-- Work item --
Please reproduce the data in its entirety, word for word.

Saved entries
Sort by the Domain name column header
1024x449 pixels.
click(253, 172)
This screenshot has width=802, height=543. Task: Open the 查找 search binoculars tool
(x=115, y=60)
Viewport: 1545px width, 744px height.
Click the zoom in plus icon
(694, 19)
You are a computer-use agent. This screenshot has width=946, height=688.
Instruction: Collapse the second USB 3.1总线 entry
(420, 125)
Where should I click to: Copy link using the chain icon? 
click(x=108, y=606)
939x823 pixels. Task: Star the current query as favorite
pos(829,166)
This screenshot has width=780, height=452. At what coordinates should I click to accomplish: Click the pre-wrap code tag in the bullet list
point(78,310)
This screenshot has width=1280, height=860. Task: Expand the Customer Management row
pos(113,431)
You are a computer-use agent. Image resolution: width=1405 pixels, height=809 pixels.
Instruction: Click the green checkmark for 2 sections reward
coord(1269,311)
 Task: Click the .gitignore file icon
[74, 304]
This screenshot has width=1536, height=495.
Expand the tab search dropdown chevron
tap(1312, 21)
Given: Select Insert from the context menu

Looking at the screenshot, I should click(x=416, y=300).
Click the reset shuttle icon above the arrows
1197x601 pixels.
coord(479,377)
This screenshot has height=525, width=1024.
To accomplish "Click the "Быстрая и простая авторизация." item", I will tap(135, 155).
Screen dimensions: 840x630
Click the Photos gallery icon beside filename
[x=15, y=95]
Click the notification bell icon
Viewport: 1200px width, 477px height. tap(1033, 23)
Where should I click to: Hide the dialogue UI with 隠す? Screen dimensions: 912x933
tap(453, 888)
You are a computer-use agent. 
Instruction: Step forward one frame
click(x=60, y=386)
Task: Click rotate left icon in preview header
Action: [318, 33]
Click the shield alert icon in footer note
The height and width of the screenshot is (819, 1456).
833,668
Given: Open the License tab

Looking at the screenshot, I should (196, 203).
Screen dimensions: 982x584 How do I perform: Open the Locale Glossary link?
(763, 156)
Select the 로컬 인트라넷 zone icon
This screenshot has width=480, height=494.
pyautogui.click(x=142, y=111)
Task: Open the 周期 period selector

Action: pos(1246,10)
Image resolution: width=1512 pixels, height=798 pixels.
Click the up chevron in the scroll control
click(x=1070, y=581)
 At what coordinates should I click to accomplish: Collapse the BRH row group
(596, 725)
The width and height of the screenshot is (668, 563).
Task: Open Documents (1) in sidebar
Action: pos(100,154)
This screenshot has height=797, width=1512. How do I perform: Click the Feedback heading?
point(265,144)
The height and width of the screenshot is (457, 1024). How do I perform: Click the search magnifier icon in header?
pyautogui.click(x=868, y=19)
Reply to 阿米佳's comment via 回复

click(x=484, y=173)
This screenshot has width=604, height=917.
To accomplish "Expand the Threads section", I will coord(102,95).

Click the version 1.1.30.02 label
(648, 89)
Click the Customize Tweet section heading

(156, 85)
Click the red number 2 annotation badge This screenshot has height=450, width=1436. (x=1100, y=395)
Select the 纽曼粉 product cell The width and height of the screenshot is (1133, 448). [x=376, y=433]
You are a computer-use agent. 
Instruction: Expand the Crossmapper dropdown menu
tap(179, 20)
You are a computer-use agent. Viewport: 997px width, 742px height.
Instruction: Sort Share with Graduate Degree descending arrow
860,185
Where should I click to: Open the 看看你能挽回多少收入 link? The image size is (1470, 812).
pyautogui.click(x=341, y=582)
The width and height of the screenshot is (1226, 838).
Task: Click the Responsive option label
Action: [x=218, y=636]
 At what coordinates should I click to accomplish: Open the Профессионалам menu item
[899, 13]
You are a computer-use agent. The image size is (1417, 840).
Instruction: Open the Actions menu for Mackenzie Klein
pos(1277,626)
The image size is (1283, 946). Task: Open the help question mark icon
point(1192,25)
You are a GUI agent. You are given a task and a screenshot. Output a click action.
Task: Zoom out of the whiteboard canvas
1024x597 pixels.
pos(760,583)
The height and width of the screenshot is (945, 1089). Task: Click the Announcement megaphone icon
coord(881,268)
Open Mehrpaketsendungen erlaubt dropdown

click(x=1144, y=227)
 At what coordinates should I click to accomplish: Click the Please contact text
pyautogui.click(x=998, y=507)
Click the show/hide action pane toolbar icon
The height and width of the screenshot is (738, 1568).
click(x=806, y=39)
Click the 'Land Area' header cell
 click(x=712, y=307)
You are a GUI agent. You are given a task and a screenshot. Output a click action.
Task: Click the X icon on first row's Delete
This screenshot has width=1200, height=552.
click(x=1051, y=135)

-- The completed task --
Sort by the Domain name column header
1024x449 pixels.
click(253, 172)
This screenshot has width=802, height=543. Task: Open the 查找 search binoculars tool
(x=115, y=60)
Viewport: 1545px width, 744px height.
Click the zoom in plus icon
(694, 19)
You are a computer-use agent. This screenshot has width=946, height=688.
Instruction: Collapse the second USB 3.1总线 entry
(420, 125)
Where should I click to: Copy link using the chain icon? 
click(x=108, y=606)
939x823 pixels. Task: Star the current query as favorite
pos(829,166)
This screenshot has width=780, height=452. At what coordinates should I click to accomplish: Click the pre-wrap code tag in the bullet list
point(78,310)
This screenshot has width=1280, height=860. Task: Expand the Customer Management row
pos(113,431)
You are a computer-use agent. Image resolution: width=1405 pixels, height=809 pixels.
Instruction: Click the green checkmark for 2 sections reward
coord(1269,311)
 Task: Click the .gitignore file icon
[74, 304]
This screenshot has width=1536, height=495.
Expand the tab search dropdown chevron
tap(1312, 21)
Given: Select Insert from the context menu

Looking at the screenshot, I should click(x=416, y=300).
Click the reset shuttle icon above the arrows
1197x601 pixels.
coord(479,377)
This screenshot has height=525, width=1024.
To accomplish "Click the "Быстрая и простая авторизация." item", I will tap(135, 155).
Screen dimensions: 840x630
Click the Photos gallery icon beside filename
[x=15, y=95]
Click the notification bell icon
Viewport: 1200px width, 477px height. tap(1033, 23)
Where should I click to: Hide the dialogue UI with 隠す? Screen dimensions: 912x933
tap(453, 888)
You are a computer-use agent. 
Instruction: Step forward one frame
click(x=60, y=386)
Task: Click rotate left icon in preview header
Action: [318, 33]
Click the shield alert icon in footer note
The height and width of the screenshot is (819, 1456).
833,668
Given: Open the License tab

Looking at the screenshot, I should (196, 203).
Screen dimensions: 982x584 How do I perform: Open the Locale Glossary link?
(763, 156)
Select the 로컬 인트라넷 zone icon
This screenshot has width=480, height=494.
pyautogui.click(x=142, y=111)
Task: Open the 周期 period selector

Action: pos(1246,10)
Image resolution: width=1512 pixels, height=798 pixels.
Click the up chevron in the scroll control
click(x=1070, y=581)
 At what coordinates should I click to accomplish: Collapse the BRH row group
(596, 725)
The width and height of the screenshot is (668, 563).
Task: Open Documents (1) in sidebar
Action: pos(100,154)
This screenshot has height=797, width=1512. How do I perform: Click the Feedback heading?
point(265,144)
The height and width of the screenshot is (457, 1024). How do I perform: Click the search magnifier icon in header?
pyautogui.click(x=868, y=19)
Reply to 阿米佳's comment via 回复

click(x=484, y=173)
This screenshot has width=604, height=917.
To accomplish "Expand the Threads section", I will coord(102,95).

Click the version 1.1.30.02 label
(648, 89)
Click the Customize Tweet section heading

(156, 85)
Click the red number 2 annotation badge This screenshot has height=450, width=1436. (x=1100, y=395)
Select the 纽曼粉 product cell The width and height of the screenshot is (1133, 448). [x=376, y=433]
You are a computer-use agent. 
Instruction: Expand the Crossmapper dropdown menu
tap(179, 20)
You are a computer-use agent. Viewport: 997px width, 742px height.
Instruction: Sort Share with Graduate Degree descending arrow
860,185
Where should I click to: Open the 看看你能挽回多少收入 link? The image size is (1470, 812).
pyautogui.click(x=341, y=582)
The width and height of the screenshot is (1226, 838).
Task: Click the Responsive option label
Action: [x=218, y=636]
 At what coordinates should I click to accomplish: Open the Профессионалам menu item
[899, 13]
You are a computer-use agent. The image size is (1417, 840).
Instruction: Open the Actions menu for Mackenzie Klein
pos(1277,626)
The image size is (1283, 946). Task: Open the help question mark icon
point(1192,25)
You are a GUI agent. You are given a task and a screenshot. Output a click action.
Task: Zoom out of the whiteboard canvas
1024x597 pixels.
pos(760,583)
The height and width of the screenshot is (945, 1089). Task: Click the Announcement megaphone icon
coord(881,268)
Open Mehrpaketsendungen erlaubt dropdown

click(x=1144, y=227)
 At what coordinates should I click to accomplish: Click the Please contact text
pyautogui.click(x=998, y=507)
Click the show/hide action pane toolbar icon
The height and width of the screenshot is (738, 1568).
click(x=806, y=39)
Click the 'Land Area' header cell
 click(x=712, y=307)
You are a GUI agent. You are given a task and a screenshot. Output a click action.
Task: Click the X icon on first row's Delete
This screenshot has width=1200, height=552.
click(x=1051, y=135)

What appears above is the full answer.